How much has Beaufort County grown in the past decade? Ask the coroner
Beaufort County has grown quickly in the past decade. You can see it from the burgeoning demand for housing, increased traffic and new businesses.
You can also tell by the number of people dying.
Deaths have increased by nearly 83% in the past 11 years, according to Beaufort County Coroner David Ott in a recent budget proposal.
The county grew by 18% between 2010 and 2019, from around 162,000 residents to 192,000 residents, the most recent census data finds. But growth in municipalities exploded. Bluffton’s population, for example, increased around 96% between 2010 and 2019.
As a result, the Coroner’s office has had to spend more: more trips to the Medical University of South Carolina in Charleston for autopsies, more training for its personnel, and more overtime pay.
The agency requested a 10% increase in the upcoming budget, which the county must approve by July 1.
“The [budget] increase is mainly due to the amounts of deaths we have incurred as a result of population growth,” Ott said when reached by phone.
The cost of autopsies at MUSC went up, along with the cost of toxicology tests, he said. Those help coroners determine a person’s cause of death.
With more deaths and need for autopsies, the coroner asked for an increase by around $50,000 for that line item.
Ott grew up in Beaufort County, having moved here in 1957. He’s seen it change.
“You could leave Beaufort County, especially south of the Broad [River], for 2 years, come back, and then not recognize it,” Ott said. “It grew so fast. It’s unbelievable.”
Deaths in 2020
The year 2020 also brought unique challenges to the Coroner’s office.

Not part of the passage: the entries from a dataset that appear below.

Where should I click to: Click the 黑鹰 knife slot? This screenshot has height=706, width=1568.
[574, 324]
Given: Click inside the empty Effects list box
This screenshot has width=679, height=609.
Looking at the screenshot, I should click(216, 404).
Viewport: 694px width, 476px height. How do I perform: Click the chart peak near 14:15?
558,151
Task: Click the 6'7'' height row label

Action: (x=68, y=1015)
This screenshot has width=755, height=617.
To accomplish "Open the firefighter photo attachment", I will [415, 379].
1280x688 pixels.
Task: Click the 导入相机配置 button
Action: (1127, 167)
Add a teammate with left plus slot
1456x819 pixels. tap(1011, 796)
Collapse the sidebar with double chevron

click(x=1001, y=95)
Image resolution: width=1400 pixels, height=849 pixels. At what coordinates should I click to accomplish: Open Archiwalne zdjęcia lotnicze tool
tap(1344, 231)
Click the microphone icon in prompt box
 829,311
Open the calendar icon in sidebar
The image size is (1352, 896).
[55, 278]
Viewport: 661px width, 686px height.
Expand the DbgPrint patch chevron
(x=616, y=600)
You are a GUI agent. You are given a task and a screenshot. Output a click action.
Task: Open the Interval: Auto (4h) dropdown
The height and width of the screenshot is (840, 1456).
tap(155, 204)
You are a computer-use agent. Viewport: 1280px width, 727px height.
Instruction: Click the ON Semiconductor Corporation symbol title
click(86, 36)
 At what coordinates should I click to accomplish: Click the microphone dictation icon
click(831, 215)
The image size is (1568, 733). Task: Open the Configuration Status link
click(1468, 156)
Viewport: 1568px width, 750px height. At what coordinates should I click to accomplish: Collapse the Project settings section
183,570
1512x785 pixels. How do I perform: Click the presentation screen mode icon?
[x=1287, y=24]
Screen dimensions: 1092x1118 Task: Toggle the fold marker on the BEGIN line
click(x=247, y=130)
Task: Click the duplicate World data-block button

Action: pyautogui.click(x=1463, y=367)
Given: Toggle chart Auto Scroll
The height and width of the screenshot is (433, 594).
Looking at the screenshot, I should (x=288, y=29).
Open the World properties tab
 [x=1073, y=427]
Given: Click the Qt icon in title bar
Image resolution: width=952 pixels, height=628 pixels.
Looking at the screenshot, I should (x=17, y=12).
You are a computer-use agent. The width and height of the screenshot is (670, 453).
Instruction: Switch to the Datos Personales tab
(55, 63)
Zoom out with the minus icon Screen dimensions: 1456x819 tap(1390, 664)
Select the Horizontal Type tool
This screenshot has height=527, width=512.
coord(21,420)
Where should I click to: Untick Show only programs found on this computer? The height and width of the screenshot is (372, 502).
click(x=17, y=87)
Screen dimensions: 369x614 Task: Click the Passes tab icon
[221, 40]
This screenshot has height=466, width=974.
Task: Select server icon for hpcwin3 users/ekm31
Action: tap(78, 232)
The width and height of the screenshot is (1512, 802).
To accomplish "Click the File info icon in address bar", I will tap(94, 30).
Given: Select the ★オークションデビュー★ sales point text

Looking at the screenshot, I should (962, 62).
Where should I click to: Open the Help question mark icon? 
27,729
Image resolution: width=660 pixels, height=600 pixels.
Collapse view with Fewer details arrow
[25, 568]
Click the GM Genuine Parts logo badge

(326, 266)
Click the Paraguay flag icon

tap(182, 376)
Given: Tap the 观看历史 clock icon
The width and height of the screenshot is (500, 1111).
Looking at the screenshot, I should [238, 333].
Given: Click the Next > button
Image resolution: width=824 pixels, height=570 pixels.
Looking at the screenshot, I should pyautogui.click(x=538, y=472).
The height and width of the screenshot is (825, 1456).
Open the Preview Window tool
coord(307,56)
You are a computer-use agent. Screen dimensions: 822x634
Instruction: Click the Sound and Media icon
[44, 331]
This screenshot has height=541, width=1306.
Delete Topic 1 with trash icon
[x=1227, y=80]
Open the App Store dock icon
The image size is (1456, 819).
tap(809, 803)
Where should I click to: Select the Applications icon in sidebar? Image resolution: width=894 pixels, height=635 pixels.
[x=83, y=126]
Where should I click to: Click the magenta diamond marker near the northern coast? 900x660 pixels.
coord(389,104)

While Ott acknowledges COVID-19 made up some of last year’s 1,692 deaths, he said the steady population growth was still driving the increase.
The year exposed other issues the county is facing.
From 2019 to 2020, there was a 50% increase in overdose deaths, Ott said.
“Opioids and fentanyl are the biggest problem we have,” he said.
This matches the rest of the country, where the Centers for Disease Control and Prevention found that overdoses accelerated during the pandemic.
In Beaufort County, car crash fatalities have remained consistent: 19 in 2019 and 23 in 2020.
Drownings reached a morbid peak of 11 last year, up from eight the year before.
“That’s pretty high,” Ott noted.
At least two of the victims were children, a 2-year-old in an unoccupied Hilton Head pool and a 9-year-old at a Shell Point birthday party.
Suicides and accidental deaths are up, too.
To meet the rise, Coroner Ott hopes the county can eventually hire its own forensic pathologist, so it can perform most autopsies in-house. The current timetable to get a full autopsy report is 8 weeks or longer.
“We have learned to grow with the growth throughout the county,” Ott said. “We do our best to stay on top of it.”